How the New Generation talks, Collaborates and Helps Build Success
It's no surprise the most successful organizations are those that leverage talent from every level. But an important question in today's competitive marketplace is, just how do you maximize talent from junior employees ?
Societe Generale is using an innovative approach to do just that through RE:Generation, the bank's newest Employee Resource Group (ERG).
Formed in March by SG's Sean O'Brien, Shelley Pressman, Dalila Castillo Brown and Dan Berman, RE:Generation leverages junior employee talent and networks to build community among young SG professionals and improve communication across all departments. It also hopes to tap into the strengths of each generation at SG.
O'Brien said the goal for RE:Generation is to "break down silos" that inevitably occur in every large organization. Often, junior employees have a question or need some expertise within the bank but don't know where to turn, that’s where RE:Generation comes in, helping its junior members develop relationships with their peers and connect their combined networks across the organization.
"A community like RE:Generation can save time and strengthen relations among various departments," said O'Brien, a project manager at SG Americas in New York. "That can really drive efficiency."

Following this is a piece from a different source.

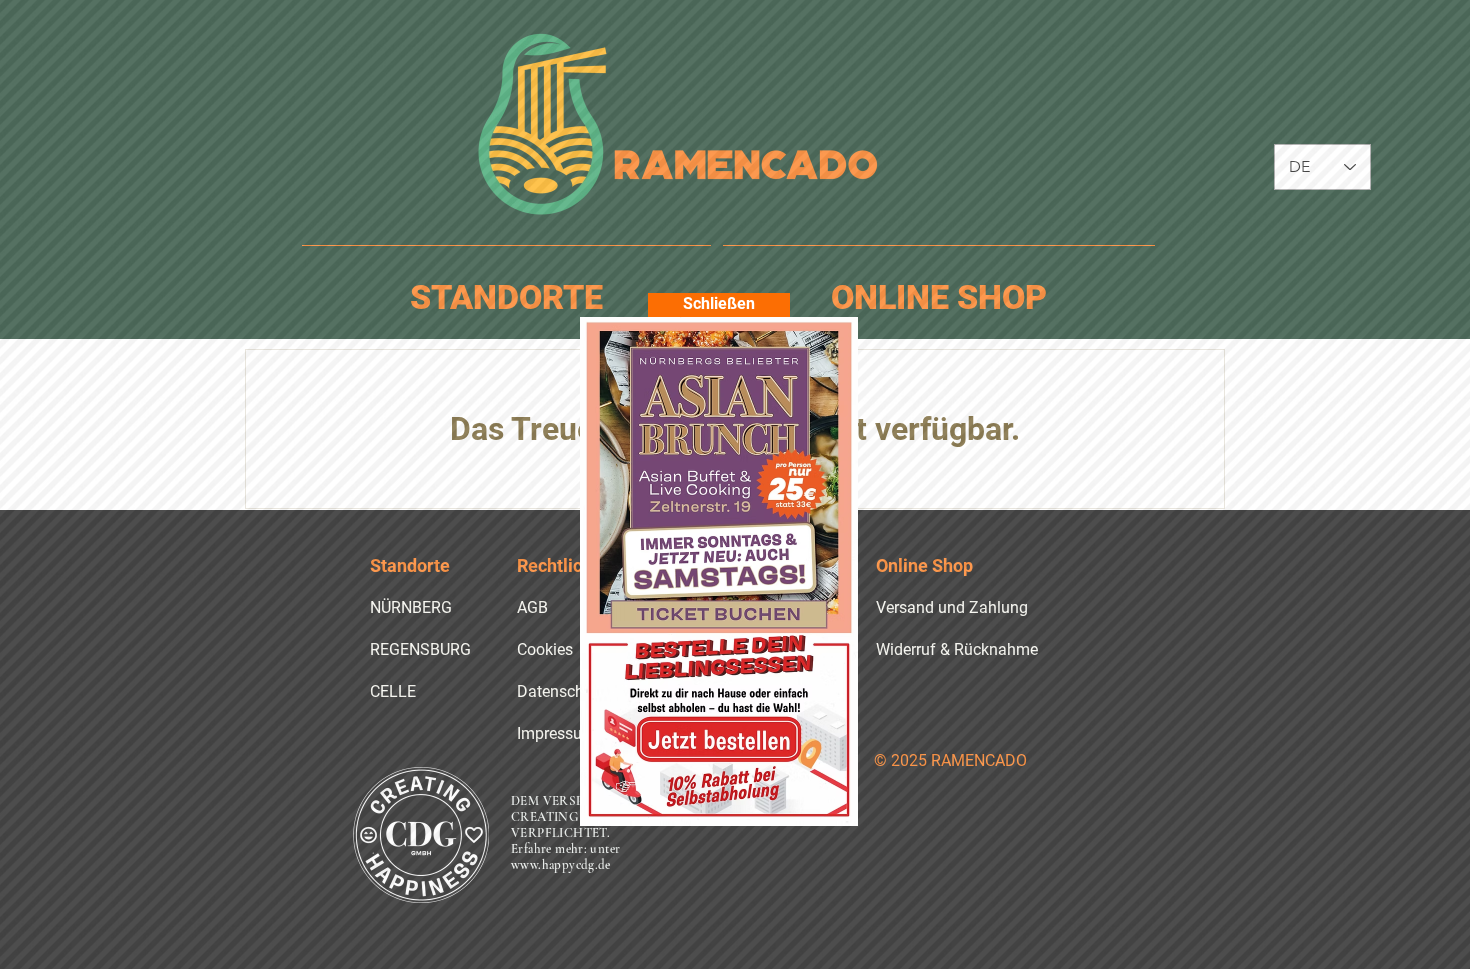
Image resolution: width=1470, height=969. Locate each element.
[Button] (719, 475)
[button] (719, 305)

But RE:Generation’s mission goes beyond networking. It also focuses on creating intergenerational collaboration to maximize talents across the bank's business lines.
For RE:Generation founders, the goal is to cross generational lines and create productive relationships. More communication spanning different generations can introduce many opportunities ranging from a senior employee mentoring a junior, to a junior “reverse mentoring” someone more senior, to a manager welcoming a fresh perspective on a team project.
"It's a two-way street," said Pressman, a model risk associate at SG Americas in New York. "Juniors have a lot to offer senior level management and senior level management has a lot of experience that juniors can leverage and learn from."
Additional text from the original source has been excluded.